[What to do]:
1. Write out the passage from the article on Pope Francis beginning at the words "On Monday, with" and stopping after "newswire Ansa reported.".
2. Condense the paragraph of the article on Pope Francis that begins "In 2014, he told" into a short bulleted list that keeps its main facts.
3. Answer these questions using the article on Pope Francis:
(a) How many Italian schoolchildren were in the audience at the Vatican?
(b) How old is the pontiff, according to the article?
(c) Which Italian newswire reported the pope's remarks to the children?

On Monday, with an audience of 7,000 Italian schoolchildren assembled at the Vatican, Pope Francis continued preaching his more progressive point of view by taking aim at war profiteers and the military-industrial complex they support.
"Many powerful people don't want peace because they live off war," Francis told the children in response to a question he received, adding "some powerful people make their living with the production of arms" in "the industry of death," the Italian newswire Ansa reported.
The pronouncement against war, while not the most surprising from the pope, offers a critical reminder to the world's roughly 1.2 billion Roman Catholics about the importance of peace and the various powers working to avoid it for their own gain.
The pope's blunt assessment was only the latest in a series of remarks from the 78-year-old pontiff, who has given the Catholic church a decidedly more progressive bent in recent years.
In 2014, he told the conservative Argentine newspaper La Nación that parents of gay children should stand by them, and famously asked reporters, when queried about LGBT rights, "Who am I to judge?" His papal predecessor, Benedict XVI, by contrast, previously called homosexuality an "intrinsic moral evil."

[Given entries]:
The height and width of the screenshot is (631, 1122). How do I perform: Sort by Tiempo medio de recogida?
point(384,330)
--
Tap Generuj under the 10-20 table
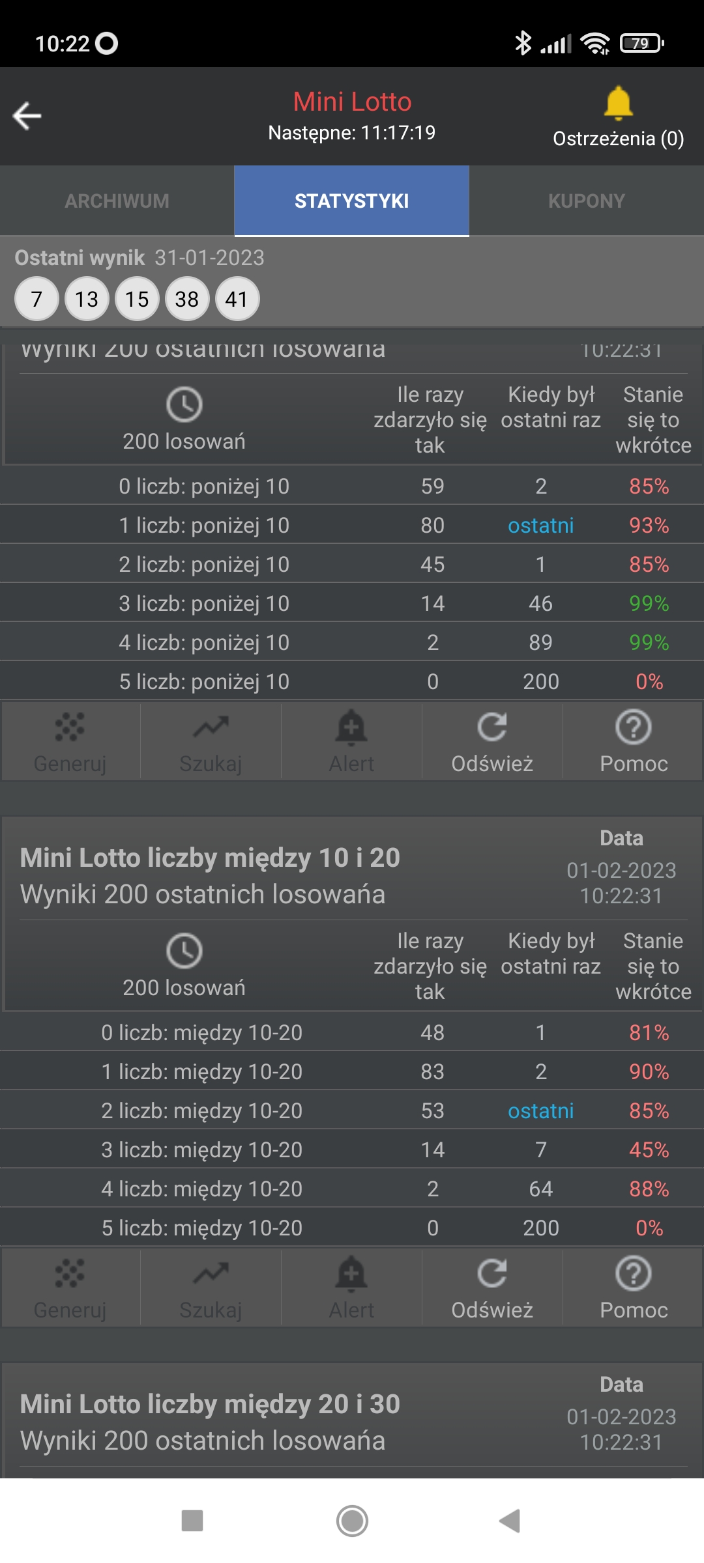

[Answers for this exercise]:
1.
On Monday, with an audience of 7,000 Italian schoolchildren assembled at the Vatican, Pope Francis continued preaching his more progressive point of view by taking aim at war profiteers and the military-industrial complex they support.
"Many powerful people don't want peace because they live off war," Francis told the children in response to a question he received, adding "some powerful people make their living with the production of arms" in "the industry of death," the Italian newswire Ansa reported.

2.
- In 2014, Francis told the conservative Argentine newspaper La Nación that parents of gay children should stand by them.
- When reporters asked him about LGBT rights, he famously replied, "Who am I to judge?"
- His predecessor, Benedict XVI, had called homosexuality an "intrinsic moral evil."

3.
(a) 7,000
(b) 78
(c) Ansa